MADRID. Me hizo mucha gracia el trailer de Hermanos en Telecinco días antes de que se estrenara. Decía que la serie hablaba de "nuestros últimos veinte años", como queriendo quitarle esa exclusiva a Cuéntame. Y también que, efectivamente, iba sobre "nuestra historia reciente", mientras alguien gritaba de fondo "¡no a la reconversión!". Para añadir al final que había sido "rodada en diferentes localizaciones de nuestro territorio".
¿Nuestro territorio? ¿Qué somos ahora, mangostas? Al final del anuncio ya mencionaba que era el primer estreno "español" de la temporada, lo que excluía en parte la posibilidad de que no quisieran decir "país" o "España" para cuidar la sensibilidad de todos sus clientes, que son muchos en Cataluña y País Vasco. Pero lo de "nuestro territorio" a mí se me quedó grabado. Aunque lo simpático es que se ajusta a la realidad. La mueca y las palabras del ministro Margallo hace unos días sobre la consulta catalana recordaban precisamente esa figura o concepto del "territorio", en especial la del que lo marca como propio meándose en él.

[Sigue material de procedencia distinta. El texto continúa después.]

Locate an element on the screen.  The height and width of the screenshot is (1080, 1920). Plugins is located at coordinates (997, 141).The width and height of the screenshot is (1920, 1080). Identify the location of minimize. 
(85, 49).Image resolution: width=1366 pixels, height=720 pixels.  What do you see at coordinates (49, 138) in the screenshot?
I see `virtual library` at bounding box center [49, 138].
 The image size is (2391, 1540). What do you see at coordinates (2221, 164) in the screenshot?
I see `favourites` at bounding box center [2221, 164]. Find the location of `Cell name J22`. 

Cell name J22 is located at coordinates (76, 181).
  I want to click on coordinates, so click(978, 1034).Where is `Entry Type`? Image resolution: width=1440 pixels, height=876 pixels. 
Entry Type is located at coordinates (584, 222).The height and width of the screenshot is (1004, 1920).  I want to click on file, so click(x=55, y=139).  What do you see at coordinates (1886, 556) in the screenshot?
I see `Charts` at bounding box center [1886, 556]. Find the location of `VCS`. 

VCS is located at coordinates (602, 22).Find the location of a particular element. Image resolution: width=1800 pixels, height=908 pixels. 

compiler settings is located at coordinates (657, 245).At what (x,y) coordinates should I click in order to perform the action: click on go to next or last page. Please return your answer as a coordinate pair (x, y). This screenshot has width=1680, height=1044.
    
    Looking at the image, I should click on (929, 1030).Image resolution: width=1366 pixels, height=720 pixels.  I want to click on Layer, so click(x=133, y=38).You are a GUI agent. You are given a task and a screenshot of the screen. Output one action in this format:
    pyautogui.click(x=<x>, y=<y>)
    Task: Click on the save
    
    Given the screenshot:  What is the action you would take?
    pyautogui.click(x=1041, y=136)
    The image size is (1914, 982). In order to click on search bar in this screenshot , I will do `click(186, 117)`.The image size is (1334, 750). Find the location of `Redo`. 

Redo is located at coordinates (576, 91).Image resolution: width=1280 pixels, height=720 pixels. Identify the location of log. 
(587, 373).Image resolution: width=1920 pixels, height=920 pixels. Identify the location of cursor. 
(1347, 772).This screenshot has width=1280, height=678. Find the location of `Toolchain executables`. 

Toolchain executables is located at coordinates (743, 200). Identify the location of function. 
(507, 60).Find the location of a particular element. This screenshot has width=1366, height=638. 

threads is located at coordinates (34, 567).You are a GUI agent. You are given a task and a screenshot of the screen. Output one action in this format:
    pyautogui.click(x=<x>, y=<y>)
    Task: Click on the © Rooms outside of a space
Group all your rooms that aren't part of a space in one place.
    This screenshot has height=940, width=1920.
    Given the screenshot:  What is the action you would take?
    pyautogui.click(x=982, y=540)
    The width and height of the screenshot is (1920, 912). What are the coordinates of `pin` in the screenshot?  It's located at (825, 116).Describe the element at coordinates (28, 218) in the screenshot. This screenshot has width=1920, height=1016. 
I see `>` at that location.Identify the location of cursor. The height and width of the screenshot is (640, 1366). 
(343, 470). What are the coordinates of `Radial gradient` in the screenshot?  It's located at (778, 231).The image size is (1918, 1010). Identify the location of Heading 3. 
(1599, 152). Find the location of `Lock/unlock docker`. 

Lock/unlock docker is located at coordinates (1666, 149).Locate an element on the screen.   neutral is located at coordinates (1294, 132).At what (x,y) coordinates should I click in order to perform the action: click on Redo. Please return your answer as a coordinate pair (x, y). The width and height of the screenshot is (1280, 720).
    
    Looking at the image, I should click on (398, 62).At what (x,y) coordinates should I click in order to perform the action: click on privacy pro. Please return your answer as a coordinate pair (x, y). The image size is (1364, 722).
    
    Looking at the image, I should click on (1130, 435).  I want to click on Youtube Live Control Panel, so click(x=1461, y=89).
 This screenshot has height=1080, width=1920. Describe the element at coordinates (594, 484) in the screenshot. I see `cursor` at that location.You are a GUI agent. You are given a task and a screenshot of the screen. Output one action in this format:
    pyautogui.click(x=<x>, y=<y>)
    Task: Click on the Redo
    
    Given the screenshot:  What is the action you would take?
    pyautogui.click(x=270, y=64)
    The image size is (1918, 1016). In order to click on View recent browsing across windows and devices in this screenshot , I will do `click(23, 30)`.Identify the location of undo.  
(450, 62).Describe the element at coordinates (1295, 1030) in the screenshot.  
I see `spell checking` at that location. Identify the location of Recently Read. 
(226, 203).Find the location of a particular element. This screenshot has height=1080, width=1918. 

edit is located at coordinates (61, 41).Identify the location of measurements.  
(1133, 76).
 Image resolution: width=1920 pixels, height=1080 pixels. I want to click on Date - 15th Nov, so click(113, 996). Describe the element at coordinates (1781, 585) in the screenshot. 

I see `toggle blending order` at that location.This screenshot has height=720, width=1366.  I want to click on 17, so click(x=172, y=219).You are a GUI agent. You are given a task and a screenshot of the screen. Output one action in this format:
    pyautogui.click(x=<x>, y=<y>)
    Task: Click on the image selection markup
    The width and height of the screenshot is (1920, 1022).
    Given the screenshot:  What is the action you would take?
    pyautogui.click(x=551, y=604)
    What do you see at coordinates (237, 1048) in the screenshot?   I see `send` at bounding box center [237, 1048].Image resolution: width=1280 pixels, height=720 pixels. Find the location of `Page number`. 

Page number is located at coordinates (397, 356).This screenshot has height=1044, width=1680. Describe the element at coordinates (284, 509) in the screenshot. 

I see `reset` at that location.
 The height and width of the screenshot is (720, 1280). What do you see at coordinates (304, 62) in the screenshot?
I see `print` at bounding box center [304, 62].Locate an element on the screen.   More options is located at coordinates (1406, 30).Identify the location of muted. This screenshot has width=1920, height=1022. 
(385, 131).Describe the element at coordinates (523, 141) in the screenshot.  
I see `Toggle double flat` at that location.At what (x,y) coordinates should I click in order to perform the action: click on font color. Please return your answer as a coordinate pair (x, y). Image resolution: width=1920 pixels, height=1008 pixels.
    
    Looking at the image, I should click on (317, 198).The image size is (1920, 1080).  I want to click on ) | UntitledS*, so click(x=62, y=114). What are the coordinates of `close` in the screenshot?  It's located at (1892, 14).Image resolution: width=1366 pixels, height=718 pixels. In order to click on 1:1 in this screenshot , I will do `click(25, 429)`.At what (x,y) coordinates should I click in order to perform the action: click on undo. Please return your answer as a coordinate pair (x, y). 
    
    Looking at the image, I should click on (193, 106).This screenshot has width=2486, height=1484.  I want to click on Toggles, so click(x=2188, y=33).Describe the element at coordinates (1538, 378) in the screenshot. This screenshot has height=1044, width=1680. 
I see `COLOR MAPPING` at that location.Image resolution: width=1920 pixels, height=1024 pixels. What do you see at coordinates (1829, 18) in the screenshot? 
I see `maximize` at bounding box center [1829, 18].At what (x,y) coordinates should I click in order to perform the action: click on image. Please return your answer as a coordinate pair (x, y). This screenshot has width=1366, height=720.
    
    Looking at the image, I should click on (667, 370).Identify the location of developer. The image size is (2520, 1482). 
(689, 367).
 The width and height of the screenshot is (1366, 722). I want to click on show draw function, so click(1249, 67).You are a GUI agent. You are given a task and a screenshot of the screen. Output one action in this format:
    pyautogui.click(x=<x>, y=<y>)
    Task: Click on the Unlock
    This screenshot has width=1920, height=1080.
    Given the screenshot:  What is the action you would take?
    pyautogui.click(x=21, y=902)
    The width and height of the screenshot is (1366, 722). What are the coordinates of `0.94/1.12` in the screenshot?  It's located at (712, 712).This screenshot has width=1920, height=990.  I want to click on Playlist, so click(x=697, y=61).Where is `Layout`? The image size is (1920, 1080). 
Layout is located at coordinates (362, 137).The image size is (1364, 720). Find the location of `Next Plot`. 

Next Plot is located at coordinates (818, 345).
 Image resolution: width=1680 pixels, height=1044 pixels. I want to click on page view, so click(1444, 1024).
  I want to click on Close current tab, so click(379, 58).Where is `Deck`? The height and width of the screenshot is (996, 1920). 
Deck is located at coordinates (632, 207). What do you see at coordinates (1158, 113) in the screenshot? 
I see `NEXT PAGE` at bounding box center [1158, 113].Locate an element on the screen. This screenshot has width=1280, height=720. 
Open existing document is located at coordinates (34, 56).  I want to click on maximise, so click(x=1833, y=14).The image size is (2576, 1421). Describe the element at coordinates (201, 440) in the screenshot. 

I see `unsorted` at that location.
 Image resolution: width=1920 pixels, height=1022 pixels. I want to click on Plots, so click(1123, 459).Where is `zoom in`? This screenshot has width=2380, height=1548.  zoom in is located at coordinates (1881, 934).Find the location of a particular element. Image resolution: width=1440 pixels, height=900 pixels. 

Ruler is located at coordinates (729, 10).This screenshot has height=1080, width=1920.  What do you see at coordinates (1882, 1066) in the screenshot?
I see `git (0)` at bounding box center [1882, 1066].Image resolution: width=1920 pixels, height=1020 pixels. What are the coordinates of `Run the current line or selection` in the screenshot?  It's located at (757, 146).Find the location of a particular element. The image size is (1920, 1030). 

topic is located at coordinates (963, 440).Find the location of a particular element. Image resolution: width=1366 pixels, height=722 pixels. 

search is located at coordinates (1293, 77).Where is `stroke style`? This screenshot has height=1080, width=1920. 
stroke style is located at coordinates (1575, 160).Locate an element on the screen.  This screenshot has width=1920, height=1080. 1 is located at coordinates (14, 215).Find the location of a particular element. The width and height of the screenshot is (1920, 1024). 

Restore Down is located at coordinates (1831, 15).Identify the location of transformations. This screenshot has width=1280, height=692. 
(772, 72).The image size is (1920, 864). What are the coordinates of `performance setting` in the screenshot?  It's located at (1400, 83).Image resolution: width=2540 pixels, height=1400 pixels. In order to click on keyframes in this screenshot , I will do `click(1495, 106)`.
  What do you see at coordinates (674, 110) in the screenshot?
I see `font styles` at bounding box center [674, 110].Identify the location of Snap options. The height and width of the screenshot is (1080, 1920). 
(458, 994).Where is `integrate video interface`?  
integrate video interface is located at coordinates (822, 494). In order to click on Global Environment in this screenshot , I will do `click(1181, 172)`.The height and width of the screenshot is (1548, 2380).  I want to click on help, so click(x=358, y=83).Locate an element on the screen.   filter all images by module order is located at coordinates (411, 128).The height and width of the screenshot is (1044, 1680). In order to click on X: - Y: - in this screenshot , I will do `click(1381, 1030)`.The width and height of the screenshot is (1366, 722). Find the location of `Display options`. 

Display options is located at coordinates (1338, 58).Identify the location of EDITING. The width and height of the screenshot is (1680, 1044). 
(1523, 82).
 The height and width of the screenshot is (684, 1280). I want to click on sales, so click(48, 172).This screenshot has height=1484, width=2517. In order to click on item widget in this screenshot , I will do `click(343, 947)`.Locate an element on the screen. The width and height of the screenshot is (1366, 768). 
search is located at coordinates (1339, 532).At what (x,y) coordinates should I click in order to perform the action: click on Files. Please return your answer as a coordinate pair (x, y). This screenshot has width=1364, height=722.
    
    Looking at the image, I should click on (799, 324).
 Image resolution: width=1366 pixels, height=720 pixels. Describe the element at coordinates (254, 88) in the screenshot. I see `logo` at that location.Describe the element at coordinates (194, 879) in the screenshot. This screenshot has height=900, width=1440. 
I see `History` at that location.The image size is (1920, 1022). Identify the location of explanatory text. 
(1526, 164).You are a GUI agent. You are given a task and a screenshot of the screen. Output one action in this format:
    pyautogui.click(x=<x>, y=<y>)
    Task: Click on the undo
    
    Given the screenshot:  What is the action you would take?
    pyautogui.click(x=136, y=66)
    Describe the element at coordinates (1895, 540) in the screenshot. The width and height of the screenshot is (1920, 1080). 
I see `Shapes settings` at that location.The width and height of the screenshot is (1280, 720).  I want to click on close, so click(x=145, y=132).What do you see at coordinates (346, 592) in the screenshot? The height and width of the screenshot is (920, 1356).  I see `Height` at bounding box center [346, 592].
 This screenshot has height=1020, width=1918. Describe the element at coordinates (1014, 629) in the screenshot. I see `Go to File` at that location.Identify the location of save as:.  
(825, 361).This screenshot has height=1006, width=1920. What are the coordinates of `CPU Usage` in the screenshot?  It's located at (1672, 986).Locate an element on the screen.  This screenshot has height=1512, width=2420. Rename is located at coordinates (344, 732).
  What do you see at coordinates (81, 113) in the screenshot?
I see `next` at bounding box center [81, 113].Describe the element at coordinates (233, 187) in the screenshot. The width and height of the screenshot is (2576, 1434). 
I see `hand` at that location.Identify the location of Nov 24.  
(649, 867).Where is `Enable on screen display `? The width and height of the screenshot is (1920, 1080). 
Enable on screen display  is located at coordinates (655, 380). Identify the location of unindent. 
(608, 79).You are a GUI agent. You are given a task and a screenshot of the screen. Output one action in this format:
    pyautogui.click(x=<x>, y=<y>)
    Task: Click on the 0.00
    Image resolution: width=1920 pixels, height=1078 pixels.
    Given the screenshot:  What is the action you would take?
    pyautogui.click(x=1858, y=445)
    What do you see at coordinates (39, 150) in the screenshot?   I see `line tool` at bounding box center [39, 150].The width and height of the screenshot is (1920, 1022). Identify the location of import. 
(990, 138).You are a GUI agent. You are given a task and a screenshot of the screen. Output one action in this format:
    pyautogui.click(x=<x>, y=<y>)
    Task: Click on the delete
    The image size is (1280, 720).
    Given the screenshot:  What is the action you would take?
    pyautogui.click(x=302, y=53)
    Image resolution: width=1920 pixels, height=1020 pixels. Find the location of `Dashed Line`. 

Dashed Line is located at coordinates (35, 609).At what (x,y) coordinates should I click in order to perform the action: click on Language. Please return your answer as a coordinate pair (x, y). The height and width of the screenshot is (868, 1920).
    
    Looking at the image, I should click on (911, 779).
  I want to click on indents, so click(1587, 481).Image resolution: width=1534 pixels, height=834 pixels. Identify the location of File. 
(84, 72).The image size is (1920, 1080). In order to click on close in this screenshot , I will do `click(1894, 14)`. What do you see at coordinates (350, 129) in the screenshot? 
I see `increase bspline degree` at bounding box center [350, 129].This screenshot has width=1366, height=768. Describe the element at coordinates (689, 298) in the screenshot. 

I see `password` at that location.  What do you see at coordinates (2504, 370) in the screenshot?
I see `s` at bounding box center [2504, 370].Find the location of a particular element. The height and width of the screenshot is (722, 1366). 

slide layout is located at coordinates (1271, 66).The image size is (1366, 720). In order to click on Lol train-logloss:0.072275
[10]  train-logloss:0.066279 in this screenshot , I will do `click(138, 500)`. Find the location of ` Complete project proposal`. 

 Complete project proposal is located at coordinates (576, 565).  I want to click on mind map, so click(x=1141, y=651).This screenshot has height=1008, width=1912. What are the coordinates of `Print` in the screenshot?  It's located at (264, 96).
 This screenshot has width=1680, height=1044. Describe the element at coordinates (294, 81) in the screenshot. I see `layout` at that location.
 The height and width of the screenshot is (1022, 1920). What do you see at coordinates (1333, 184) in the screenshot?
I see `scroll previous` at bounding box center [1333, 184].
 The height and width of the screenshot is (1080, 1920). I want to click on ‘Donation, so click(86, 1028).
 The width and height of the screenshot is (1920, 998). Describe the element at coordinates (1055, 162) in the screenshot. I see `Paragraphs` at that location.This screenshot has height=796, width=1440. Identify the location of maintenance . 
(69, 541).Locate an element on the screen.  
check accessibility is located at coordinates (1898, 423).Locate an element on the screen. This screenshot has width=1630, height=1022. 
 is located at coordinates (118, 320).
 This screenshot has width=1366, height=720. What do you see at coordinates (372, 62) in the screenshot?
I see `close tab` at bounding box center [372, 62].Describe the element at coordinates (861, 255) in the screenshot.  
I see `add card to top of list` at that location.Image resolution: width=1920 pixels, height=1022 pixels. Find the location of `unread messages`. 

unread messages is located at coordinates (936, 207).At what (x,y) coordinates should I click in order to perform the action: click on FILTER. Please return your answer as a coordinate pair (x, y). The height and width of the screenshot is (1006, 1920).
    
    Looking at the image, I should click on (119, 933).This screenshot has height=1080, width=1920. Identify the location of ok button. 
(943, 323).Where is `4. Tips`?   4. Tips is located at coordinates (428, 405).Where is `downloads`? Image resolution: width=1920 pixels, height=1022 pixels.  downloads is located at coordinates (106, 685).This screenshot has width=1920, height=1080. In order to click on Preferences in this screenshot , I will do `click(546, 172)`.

Pero pasemos a lo visto en la caja tonta. Hermanos viene en cofre de propuesta "de calidad". Seis capítulos, miniserie que "no trata al público como un idiota". En un inicio, vemos que los protagonistas son adolescentes de los años ochenta con problemas con sus padres por hacer el ganso. Hasta ahí, nada que no sea distinto a lo que ocurre en este siglo. Uno de los hermanos no quiere estudiar, prefiere federarse como boxeador y el otro está sufriendo con la selectividad. La chica en cuestión, interpretada por María Valverde, también quiere estudiar, pero por ahora lo importante es que está metida en una especie de triángulo amoroso con los otros dos hermanos.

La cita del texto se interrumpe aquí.